La ignorancia atrevida
Fue en Cuenca. Una ciudad que va despertando su belleza al
visitante por cada paso que se aproxima a ella. Subida a los cielos, el
desfiladero por donde trasciende el Júcar lame la hendidura que el tiempo ha
minado. En las casas colgadas, icono y referencia conquense, se encuentra el
museo de arte abstracto de la Fundación Juan March. Es parte de los motivos por
los que es interesante visitar Cuenca.
Sabiendo que el resto del equipo prefería seguir visitando
los aledaños a la catedral con una cervecita al sol, les pedí media hora
mientras veía dicho museo. Uno de ellos se quiso sumar a la experiencia. No era
alguien que conociera el arte y mucho menos el abstracto español. Era alguien
que había pasado por el colegio de puntillas. Pero su interés ya le dio la
predisposición para intentar disfrutarlo y conocerlo. Este punto es
fundamental. En el interior estaban la gran mayoría de pintores abstractos
españoles de la segunda mitad del siglo XX. Cuadros de Feito, Lucio Muñoz,
Canogar, Palazuelo, Guinovart, Mompó, José Guerrero, Saura, Millares, Tàpies,
Soledad Sevilla y Zóbel entre otros, con algunas esculturas muy interesantes de
Chillida y Oteiza, además de la obra a caballo de Rivera. La abstracción estaba
muy bien representada sin lugar a dudas y había obras de gran valor, sobre todo
de los primeros años de estos pintores en los que no existía un comercialismo
agresivo y se producía en serie. Digamos que las obras tenían más alma propia
que de artista. Se arriesgaba más en el estilo. La posguerra, el hambre y la
represión del régimen fueron cuna de la inspiración a todos ellos.
Seguimos nuestro paseo por el museo. En sí el espacio es una
delicia por cómo se ha adaptado una casa del siglo xiv a una aparente y muy
conseguida galería moderna de arte. A él le entusiasmó Zóbel, y reconocía su
estilo, por el gusto que le despertaba más que por leer el cartelón con su
nombre. A mí me llamó la atención lo que encontré de Manolo Millares y de
Saura. De ahí que nos parásemos a contemplar de éste último su Brigitte Bardot.
Siendo honestos íbamos como guiris. Con la mochila, las cámaras, la chaqueta
atada a la cintura. Un par de señores (señorones), ante nuestros comentarios
sobre el cuadro, más diálogo en la expresión que opinión, quisieron formar
parte. ‘¿Qué se supone que se ve ahí?’
irrumpió uno de ellos. ‘Brigitte Bardot
se llama la obra’ contesté. ‘A mí me
gusta ver a las mujeres con sus formas y ahí no se ve na, aquí hay guarrerías
con cuatro brochazos’ sentenció. ‘Caballero,
está usted en un museo de arte abstracto.

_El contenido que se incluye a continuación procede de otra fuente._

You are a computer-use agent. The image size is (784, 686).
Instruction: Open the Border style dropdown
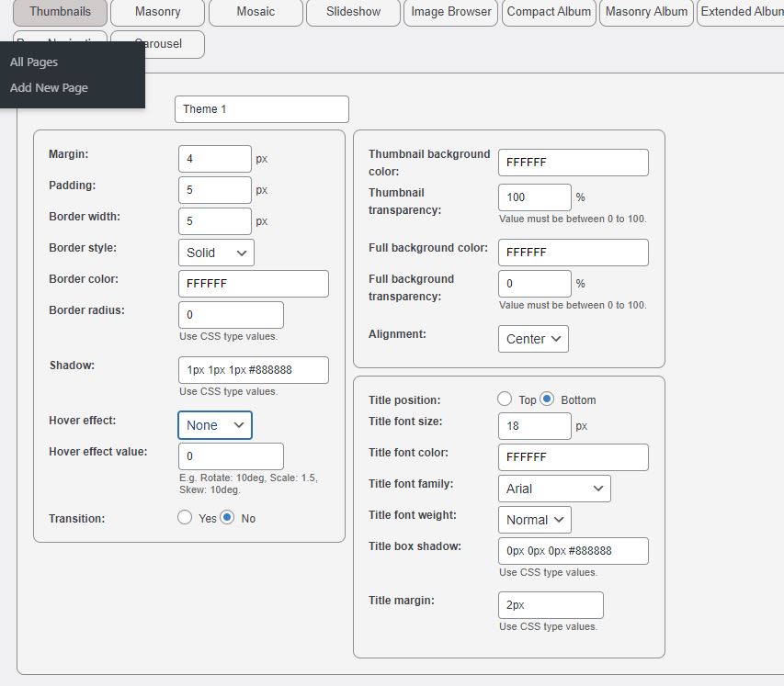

No pretenderá que sea el Prado’
contextualicé sus expectativas. ‘Para
pintores modernos yo me quito el sombrero ante Antonio López, ese sí que es un
genio. Toda su obra me encanta. Aquí no se ve na ¿Me tengo que creer que eso es
una mujer?’ insistió. ‘Permítame
usted que le diga, con el debido respeto, que Antonio López es un cateto. Se
dedica a pintar una fotografía en veinte años (refiriéndome al Retrato de la
familia real. Velázquez pintó las Meninas en cinco y Goya la familia de Carlos
IV en uno). Técnica tendrá, pero al arte
no aporta nada’ aunque la comparación Saura-López no es la más correcta. ‘Pues yo me quito el sombrero. Al lado de
esto, que son cuatro brochazos’ exhortó. ‘Entenderá usted que el que tiene el ojo educado a Murillo, no se lo
tiene al arte abstracto’ y abandoné con una sonrisa la partida.
Aquellos señores, en su ignorancia y sin haber sido
invitados a estar allí, iban atropellando con sus opiniones el espacio. Eran
unos entendidos para ellos mismos que se resguardaban en frases de barra de bar
para salir al paso entre los suyos. En cambio, me choca que alguien que
desconozca obras y autores, como mi compañero, no tenga esa ponzoñosa intención
de embarrar el trabajo de otros, sino de ilusionarse y admirar. A la salida
compró una postal de la Brigitte Bardot
de Saura. En aquel rato creo que hicimos escuela.